• _Input material_
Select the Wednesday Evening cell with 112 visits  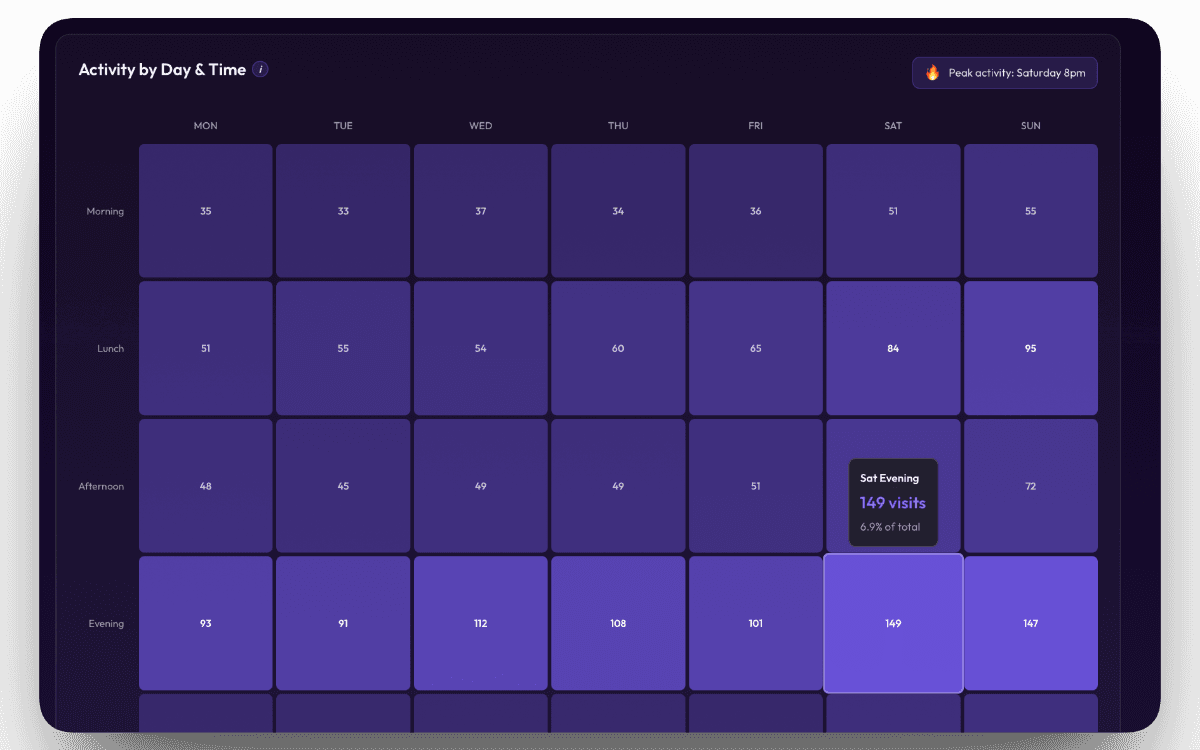coord(480,623)
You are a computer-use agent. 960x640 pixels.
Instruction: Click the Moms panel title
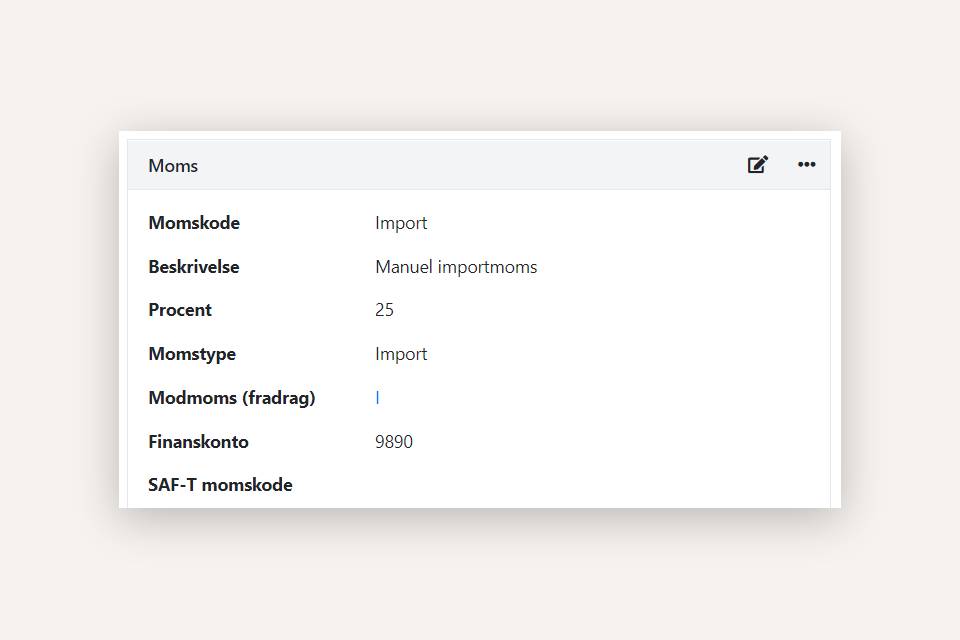click(173, 166)
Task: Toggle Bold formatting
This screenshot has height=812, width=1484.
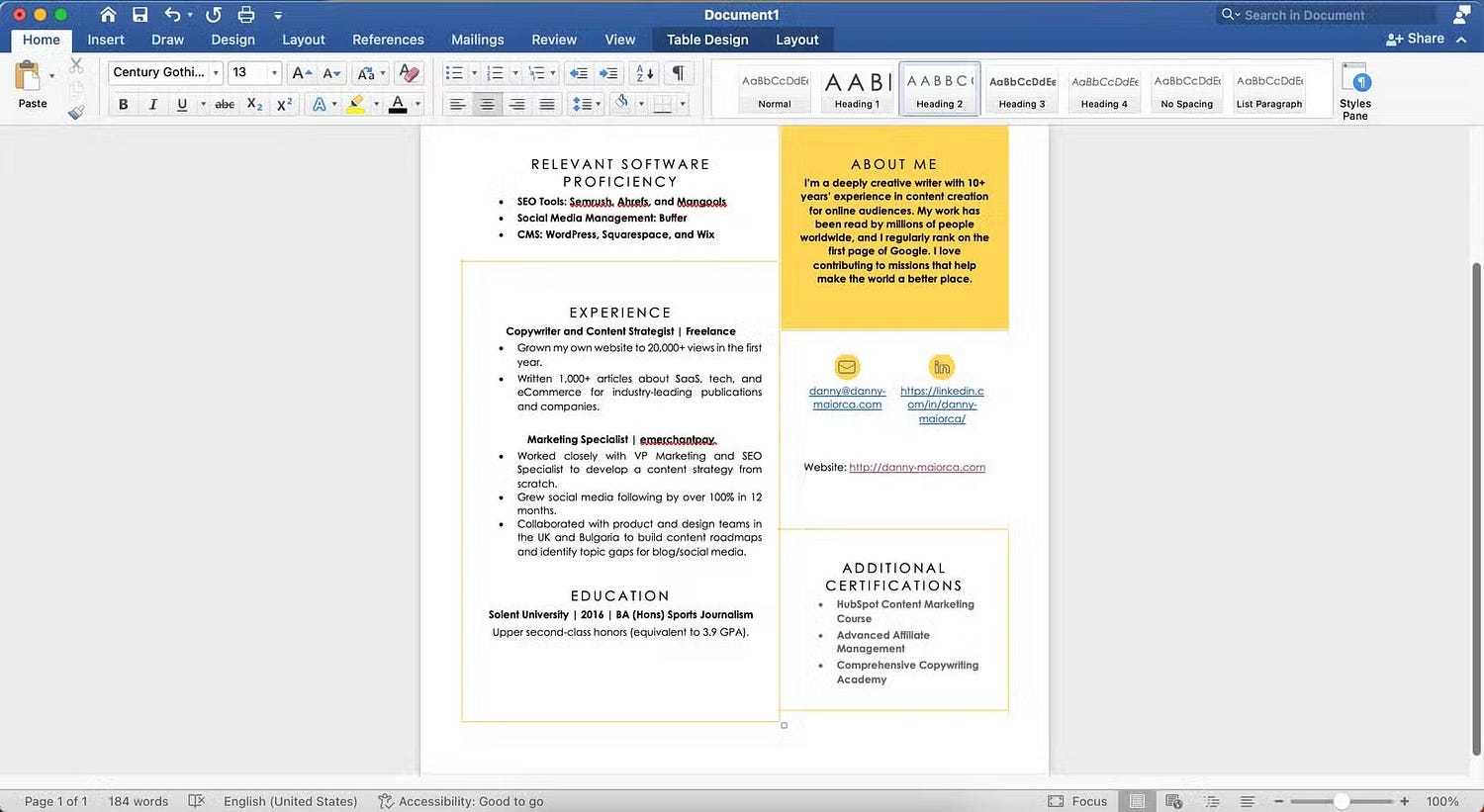Action: click(x=123, y=104)
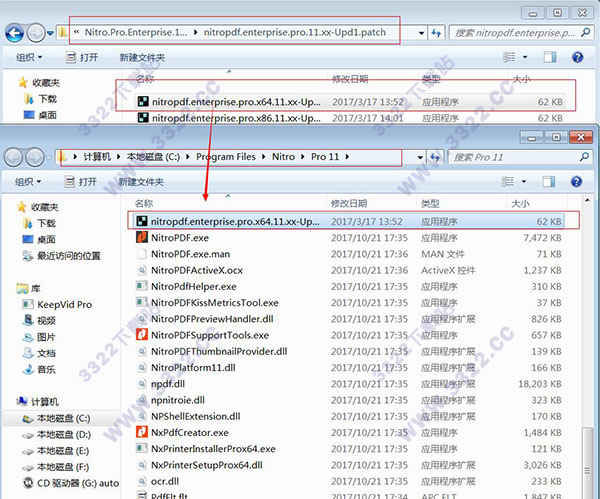Select the x86 patch file icon in the top window
600x499 pixels.
coord(143,118)
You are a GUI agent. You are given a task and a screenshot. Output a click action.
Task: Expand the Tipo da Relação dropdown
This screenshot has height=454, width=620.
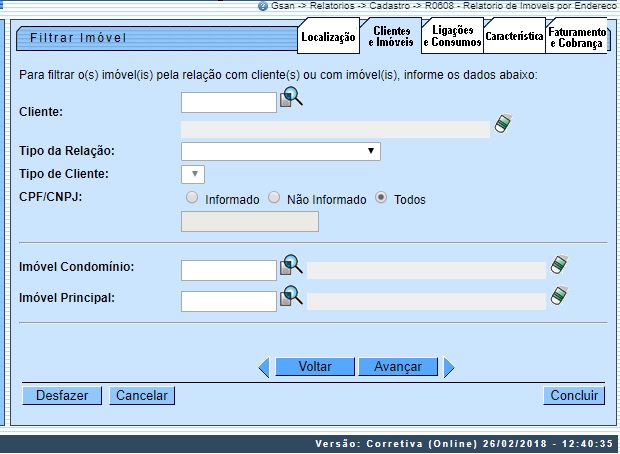coord(280,151)
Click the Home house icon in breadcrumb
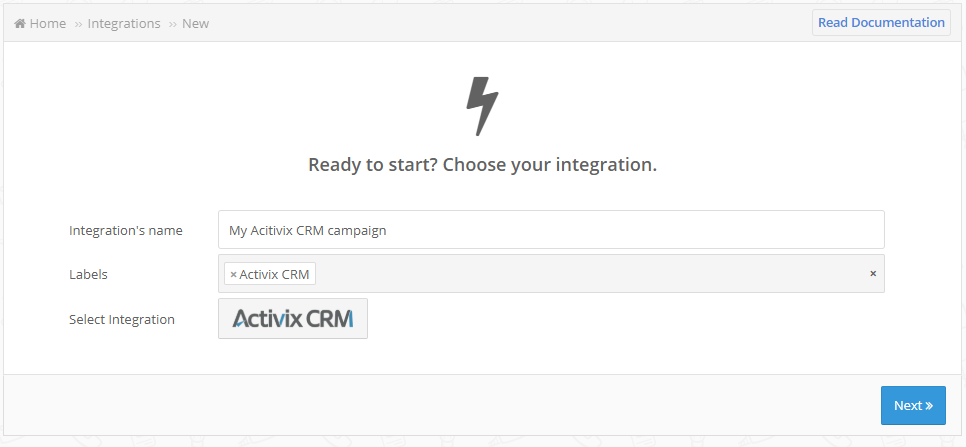This screenshot has height=447, width=966. 20,23
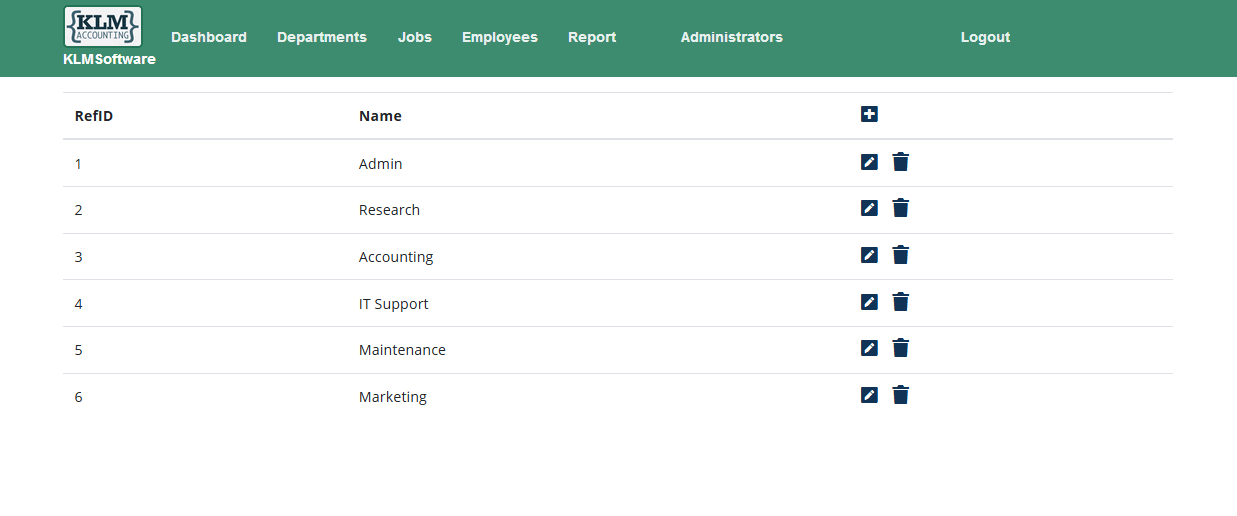Edit the Research department row
The height and width of the screenshot is (516, 1237).
pos(869,208)
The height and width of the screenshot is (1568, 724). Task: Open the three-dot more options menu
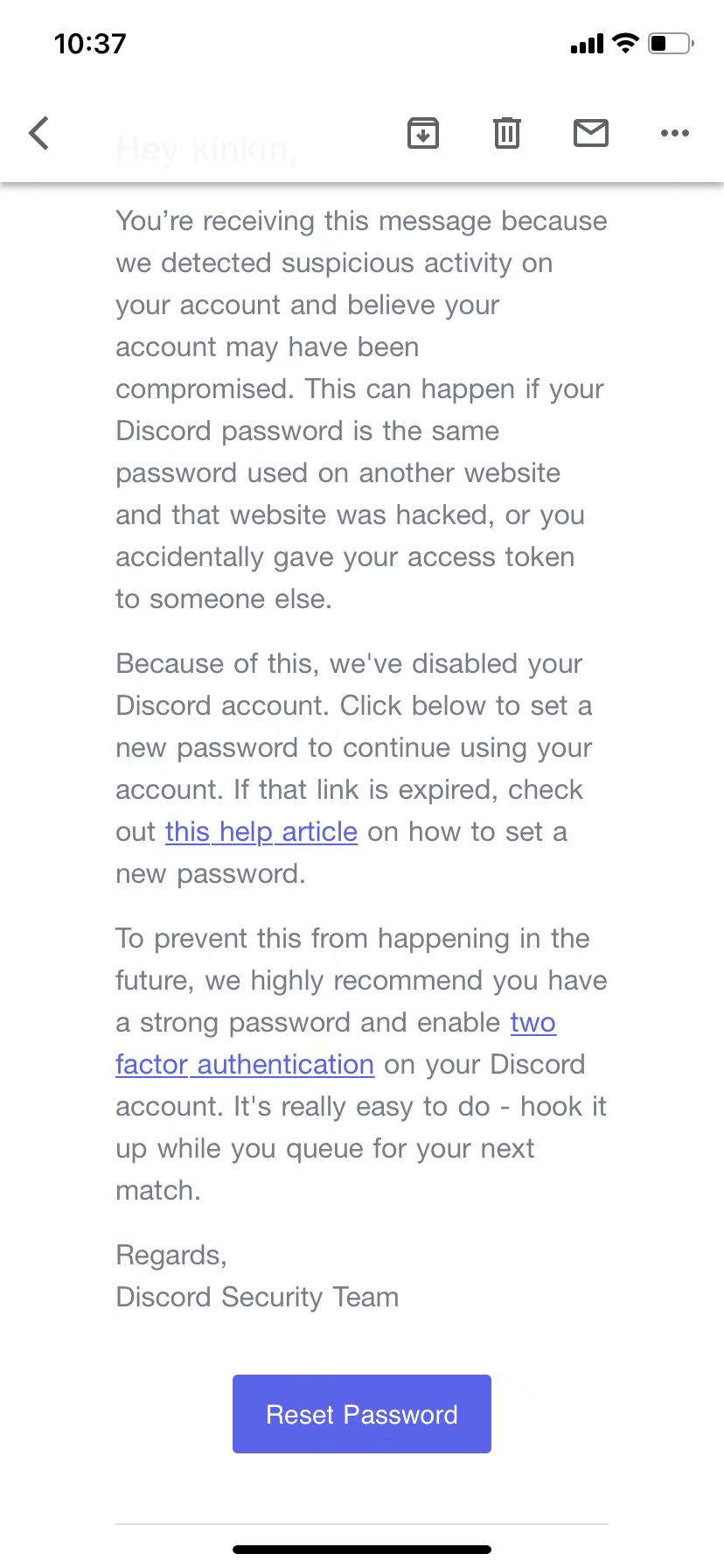[x=675, y=133]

• _What to produce_
From the records given above, copy all lines containing "agent".

• _Completed exercise_
You are a computer-use agent. 960x640 pixels.
You are a GUI agent. You are given a task and a screenshot. Output a click action.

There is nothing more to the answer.